> **What is needed**
Continue the tribute to Jim Tobin below from the point where it stops.

──────── Passage shown ────────

Jim Tobin, A Friend Of Liberty (1945-2021)

By: Christina Tobin

Sometimes a single man or woman has to stand up for principle, just so the rest of us are reminded that principles exist. Such a man was Jim Tobin. 

Illinois lost its premier tax-fighter in December 2021 when Jim Tobin, president of Taxpayers United of America and Taxpayer Education Foundation, passed away at his home in Berwyn, Illinois.

While Tobin was well known for his nearly five decades of work resulting in defeating more than 400 tax increases on the citizens of Illinois, particularly the elderly, it was his relentless tenacity in fighting for what he thought to be right that was his true measure.

Jim was once described this way: “Tobin envisions himself as a modern-day Patrick Henry beating back ‘tax-eating’ politicians with the same fervor that inspired American colonists to confront the tax-eating British in 1776.”

In the article, “The Chicago Tax Strike of 1977,” Murray N. Rothbard told one of the best-known stories about Jim, who had just founded the National Taxpayers United of Illinois a year earlier in 1976: “In recent months, a mighty property-tax strike has been sweeping the northern suburbs of Chicago…James Tobin, 31-year-old economist, bank auditor and Illinois NTUI head who was to become the principal leader of the tax rebellion, urged an outright tax strike….”

“…The reassessments suddenly boosted property taxes by very large amounts: most raises were in the 50–65 percent range; other tax bills increased by as much as 300 percent. When the property-tax bills were sent out, the citizens of the North Shore reacted with shock and anger. At first, the reaction was outraged but inchoate: phone calls bombarded the Cook County Assessors Office. Complaints also deluged the Chicago Tribune, which initiated public knowledge of the firestorm of grievance by printing some of the complaints in a front-page article.”

──────── Given entries ────────

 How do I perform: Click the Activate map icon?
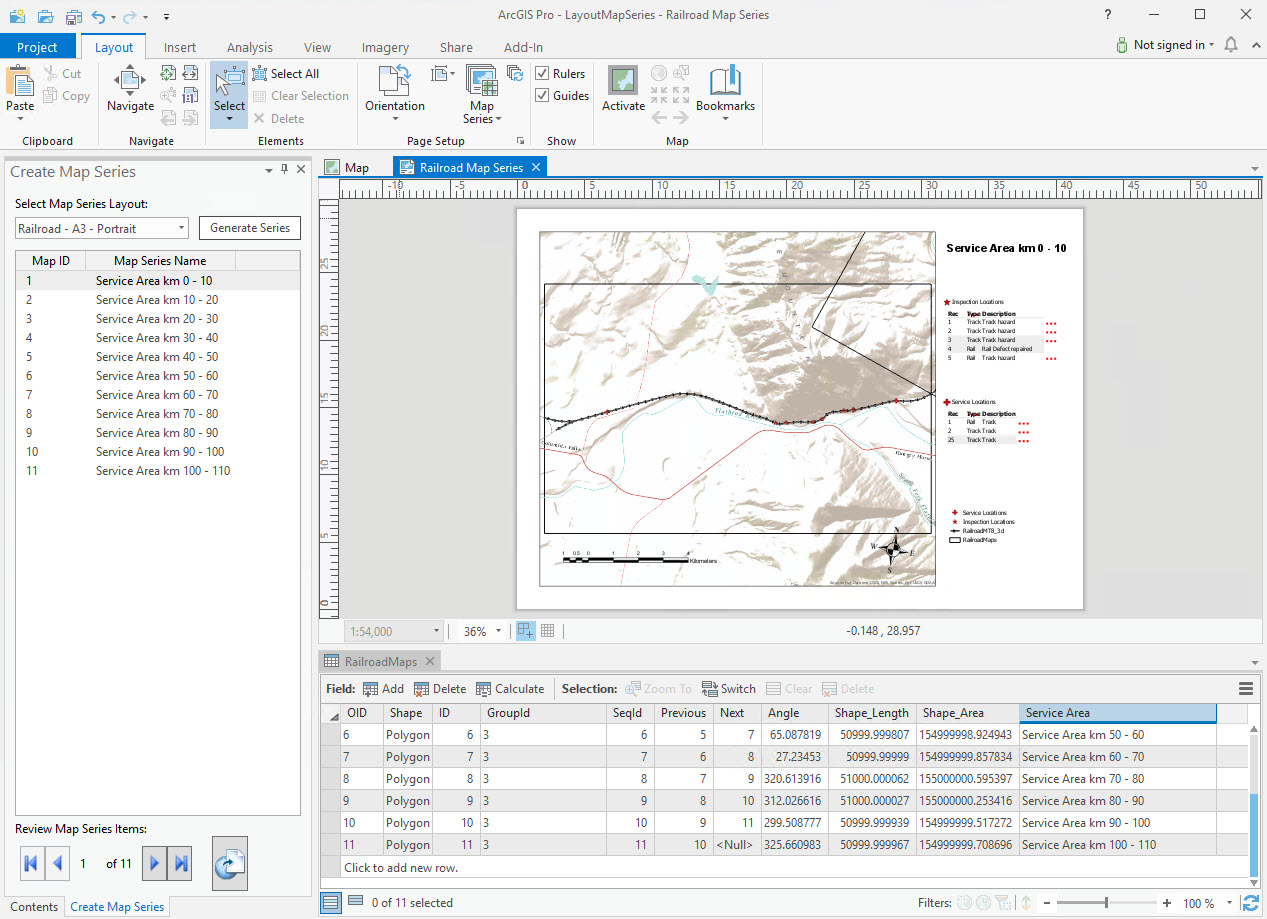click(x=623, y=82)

────────
──────── Given entries ────────

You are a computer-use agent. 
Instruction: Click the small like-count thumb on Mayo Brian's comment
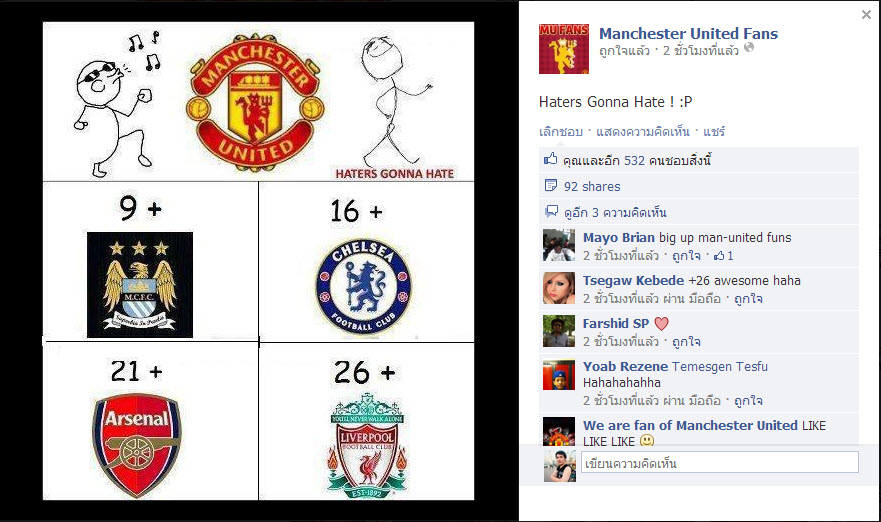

────────

> **Output for this exercise**
That’s where Jim stepped in, not just once, but over 400 times in more than 40 years. But Jim wasn’t a mere anti-tax revolutionary. He was a man concerned with all the causes of his time that challenged injustice: civil rights, unjust wars, and the individual right and responsibility of the American citizen to stand up for what is right, including in running for office. He believed people have to “be the change they wish to see.”

Jim ran for Governor of Illinois in 1998 and as Illinois Lt. Governor with Cal Skinner in 2002 on the Libertarian Party ticket. He was challenged by entrenched politicians both times. Those ill-willed challenges rallied people around the country against the injustice of seeking to keep a true citizen-candidate off the ballot. Among other things, it inspired his daughter, Christina Tobin, at 17 years of age, not only to become involved in those elections but later to found the Free and Equal Elections Foundation to help citizen candidates all over the country.

The goal of our lives should be to strive for a perfect record of victory on the battlefield of principle. We will not always be correct, and need not be. Jim Tobin believed that we need only do our best to fight for liberty and justice for all, and we must, in that way, be true to ourselves. That is the way of a free life, and the measure of a truly free man. Jim Tobin was a great American and a great champion of the little guy. He also was my father.

Sometimes a single man or woman has to stand up for principle, just so the rest of us are reminded that principles exist. Such a man was Jim Tobin.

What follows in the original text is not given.